WHAT THIS TASK INVOLVES = Reproduce every line of the data below verbatim, keeping the original characters, spacing, and line order.

WORKING DATA =
--
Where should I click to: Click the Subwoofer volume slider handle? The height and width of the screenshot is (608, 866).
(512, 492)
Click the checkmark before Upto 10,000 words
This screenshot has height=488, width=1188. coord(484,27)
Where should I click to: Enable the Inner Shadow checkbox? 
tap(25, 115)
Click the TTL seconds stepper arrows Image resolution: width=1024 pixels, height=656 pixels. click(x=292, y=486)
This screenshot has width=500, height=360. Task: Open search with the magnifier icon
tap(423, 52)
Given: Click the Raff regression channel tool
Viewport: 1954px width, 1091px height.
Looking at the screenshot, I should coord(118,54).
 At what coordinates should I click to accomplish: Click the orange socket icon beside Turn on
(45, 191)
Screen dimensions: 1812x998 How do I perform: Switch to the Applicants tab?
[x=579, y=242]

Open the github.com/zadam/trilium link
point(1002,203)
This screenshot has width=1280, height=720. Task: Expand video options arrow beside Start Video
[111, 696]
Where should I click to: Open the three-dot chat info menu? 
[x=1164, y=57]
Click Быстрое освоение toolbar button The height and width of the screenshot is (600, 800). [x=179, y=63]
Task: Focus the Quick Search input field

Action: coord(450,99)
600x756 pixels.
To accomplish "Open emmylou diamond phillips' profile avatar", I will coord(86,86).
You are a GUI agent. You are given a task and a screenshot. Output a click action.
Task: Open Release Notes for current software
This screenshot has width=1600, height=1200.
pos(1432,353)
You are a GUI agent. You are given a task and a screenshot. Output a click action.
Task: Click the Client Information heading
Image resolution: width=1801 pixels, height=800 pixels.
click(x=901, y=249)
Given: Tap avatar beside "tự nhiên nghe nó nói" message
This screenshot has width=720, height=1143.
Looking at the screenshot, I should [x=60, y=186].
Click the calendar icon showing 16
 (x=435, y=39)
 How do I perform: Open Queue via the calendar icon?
--
TASK RESPONSE =
Where should I click to: Click the Subwoofer volume slider handle? The height and width of the screenshot is (608, 866).
(512, 492)
Click the checkmark before Upto 10,000 words
This screenshot has height=488, width=1188. coord(484,27)
Where should I click to: Enable the Inner Shadow checkbox? 
tap(25, 115)
Click the TTL seconds stepper arrows Image resolution: width=1024 pixels, height=656 pixels. click(x=292, y=486)
This screenshot has width=500, height=360. Task: Open search with the magnifier icon
tap(423, 52)
Given: Click the Raff regression channel tool
Viewport: 1954px width, 1091px height.
Looking at the screenshot, I should coord(118,54).
 At what coordinates should I click to accomplish: Click the orange socket icon beside Turn on
(45, 191)
Screen dimensions: 1812x998 How do I perform: Switch to the Applicants tab?
[x=579, y=242]

Open the github.com/zadam/trilium link
point(1002,203)
This screenshot has width=1280, height=720. Task: Expand video options arrow beside Start Video
[111, 696]
Where should I click to: Open the three-dot chat info menu? 
[x=1164, y=57]
Click Быстрое освоение toolbar button The height and width of the screenshot is (600, 800). [x=179, y=63]
Task: Focus the Quick Search input field

Action: coord(450,99)
600x756 pixels.
To accomplish "Open emmylou diamond phillips' profile avatar", I will coord(86,86).
You are a GUI agent. You are given a task and a screenshot. Output a click action.
Task: Open Release Notes for current software
This screenshot has width=1600, height=1200.
pos(1432,353)
You are a GUI agent. You are given a task and a screenshot. Output a click action.
Task: Click the Client Information heading
Image resolution: width=1801 pixels, height=800 pixels.
click(x=901, y=249)
Given: Tap avatar beside "tự nhiên nghe nó nói" message
This screenshot has width=720, height=1143.
Looking at the screenshot, I should [x=60, y=186].
Click the calendar icon showing 16
 (x=435, y=39)
 How do I perform: Open Queue via the calendar icon?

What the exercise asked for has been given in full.